- EXERCISE PROMPT
Write out the records again exactly. Nothing should be dropped.

Stored data entries
════

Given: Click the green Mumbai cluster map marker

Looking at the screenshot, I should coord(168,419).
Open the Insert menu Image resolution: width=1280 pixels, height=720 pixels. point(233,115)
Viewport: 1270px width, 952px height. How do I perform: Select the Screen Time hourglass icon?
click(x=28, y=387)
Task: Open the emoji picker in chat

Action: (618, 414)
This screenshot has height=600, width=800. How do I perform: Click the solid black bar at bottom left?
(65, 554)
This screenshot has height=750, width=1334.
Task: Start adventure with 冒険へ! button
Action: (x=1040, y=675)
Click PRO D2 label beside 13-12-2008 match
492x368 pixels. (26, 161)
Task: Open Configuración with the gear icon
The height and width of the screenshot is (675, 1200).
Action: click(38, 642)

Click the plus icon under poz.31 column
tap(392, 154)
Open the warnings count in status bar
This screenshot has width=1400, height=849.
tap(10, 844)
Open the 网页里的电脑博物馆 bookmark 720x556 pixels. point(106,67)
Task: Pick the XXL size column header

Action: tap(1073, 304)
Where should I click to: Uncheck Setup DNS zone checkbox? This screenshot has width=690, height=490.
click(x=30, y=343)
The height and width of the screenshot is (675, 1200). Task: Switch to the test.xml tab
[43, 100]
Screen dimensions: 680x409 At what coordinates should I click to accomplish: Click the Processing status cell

════

- EXERCISE RESPONSE
Given: Click the green Mumbai cluster map marker

Looking at the screenshot, I should coord(168,419).
Open the Insert menu Image resolution: width=1280 pixels, height=720 pixels. point(233,115)
Viewport: 1270px width, 952px height. How do I perform: Select the Screen Time hourglass icon?
click(x=28, y=387)
Task: Open the emoji picker in chat

Action: (618, 414)
This screenshot has height=600, width=800. How do I perform: Click the solid black bar at bottom left?
(65, 554)
This screenshot has height=750, width=1334.
Task: Start adventure with 冒険へ! button
Action: (x=1040, y=675)
Click PRO D2 label beside 13-12-2008 match
492x368 pixels. (26, 161)
Task: Open Configuración with the gear icon
The height and width of the screenshot is (675, 1200).
Action: click(38, 642)

Click the plus icon under poz.31 column
tap(392, 154)
Open the warnings count in status bar
This screenshot has width=1400, height=849.
tap(10, 844)
Open the 网页里的电脑博物馆 bookmark 720x556 pixels. point(106,67)
Task: Pick the XXL size column header

Action: tap(1073, 304)
Where should I click to: Uncheck Setup DNS zone checkbox? This screenshot has width=690, height=490.
click(x=30, y=343)
The height and width of the screenshot is (675, 1200). Task: Switch to the test.xml tab
[43, 100]
Screen dimensions: 680x409 At what coordinates should I click to accomplish: Click the Processing status cell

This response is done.